语句如下
一.
SELECT top 2 user_Integral_tbl.user_Integral_customers_id,
sum( user_Integral_tbl.user_Integral_Numerical) as 总成绩
FROM user_Integral_tbl
where not exists (SELECT top 2 user_Integral_tbl.user_Integral_customers_id FROM user_Integral_tbl GROUP BY user_Integral_tbl.user_Integral_customers_id ORDER BY sum( user_Integral_tbl.user_Integral_Numerical) DESC)
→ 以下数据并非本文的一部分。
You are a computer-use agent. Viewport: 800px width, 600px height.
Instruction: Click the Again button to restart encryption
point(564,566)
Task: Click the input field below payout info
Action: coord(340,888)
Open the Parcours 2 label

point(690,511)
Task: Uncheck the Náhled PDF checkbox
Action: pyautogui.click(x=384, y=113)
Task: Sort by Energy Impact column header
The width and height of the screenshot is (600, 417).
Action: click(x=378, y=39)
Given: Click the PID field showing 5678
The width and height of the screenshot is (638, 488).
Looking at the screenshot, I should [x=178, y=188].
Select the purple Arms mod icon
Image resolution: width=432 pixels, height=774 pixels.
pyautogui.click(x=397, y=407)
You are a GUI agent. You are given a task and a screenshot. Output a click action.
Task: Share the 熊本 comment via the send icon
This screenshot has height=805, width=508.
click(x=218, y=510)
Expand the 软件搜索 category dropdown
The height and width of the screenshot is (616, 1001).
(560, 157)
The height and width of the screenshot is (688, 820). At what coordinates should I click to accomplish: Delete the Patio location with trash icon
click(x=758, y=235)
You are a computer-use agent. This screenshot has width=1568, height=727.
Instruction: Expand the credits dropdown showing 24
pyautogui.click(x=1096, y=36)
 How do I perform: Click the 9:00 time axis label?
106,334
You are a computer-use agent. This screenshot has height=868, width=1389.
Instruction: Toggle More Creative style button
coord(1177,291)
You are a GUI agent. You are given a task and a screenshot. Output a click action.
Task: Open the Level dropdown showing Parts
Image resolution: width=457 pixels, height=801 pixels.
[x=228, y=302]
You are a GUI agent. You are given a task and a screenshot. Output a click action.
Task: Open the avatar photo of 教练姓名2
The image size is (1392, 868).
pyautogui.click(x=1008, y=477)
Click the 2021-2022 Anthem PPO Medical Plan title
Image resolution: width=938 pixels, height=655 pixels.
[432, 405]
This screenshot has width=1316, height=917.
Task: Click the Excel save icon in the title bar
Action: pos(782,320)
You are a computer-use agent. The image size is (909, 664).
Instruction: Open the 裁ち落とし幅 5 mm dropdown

GROUP BY user_Integral_tbl.user_Integral_customers_id
ORDER BY 总成绩 DESC
二.
SELECT top 2 user_Integral_tbl.user_Integral_customers_id,
sum( user_Integral_tbl.user_Integral_Numerical) as 总成绩
FROM user_Integral_tbl
where user_Integral_tbl.user_Integral_customers_id not in (SELECT top 2 user_Integral_tbl.user_Integral_customers_id FROM user_Integral_tbl GROUP BY user_Integral_tbl.user_Integral_customers_id ORDER BY sum( user_Integral_tbl.user_Integral_Numerical) DESC)
GROUP BY user_Integral_tbl.user_Integral_customers_id
ORDER BY 总成绩 DESC
------解决方案--------------------
因为一里面的not exists(子查询),子查询总是有结果返回,如果子查询没有结果返回,同样的查询也没有结果返回
------解决方案--------------------
修改
一.
SELECT top 2 user_Integral_tbl.user_Integral_customers_id,
sum( user_Integral_tbl.user_Integral_Numerical) as 总成绩
FROM user_Integral_tbl
GROUP BY user_Integral_tbl.user_Integral_customers_id
ORDER BY 总成绩 DESC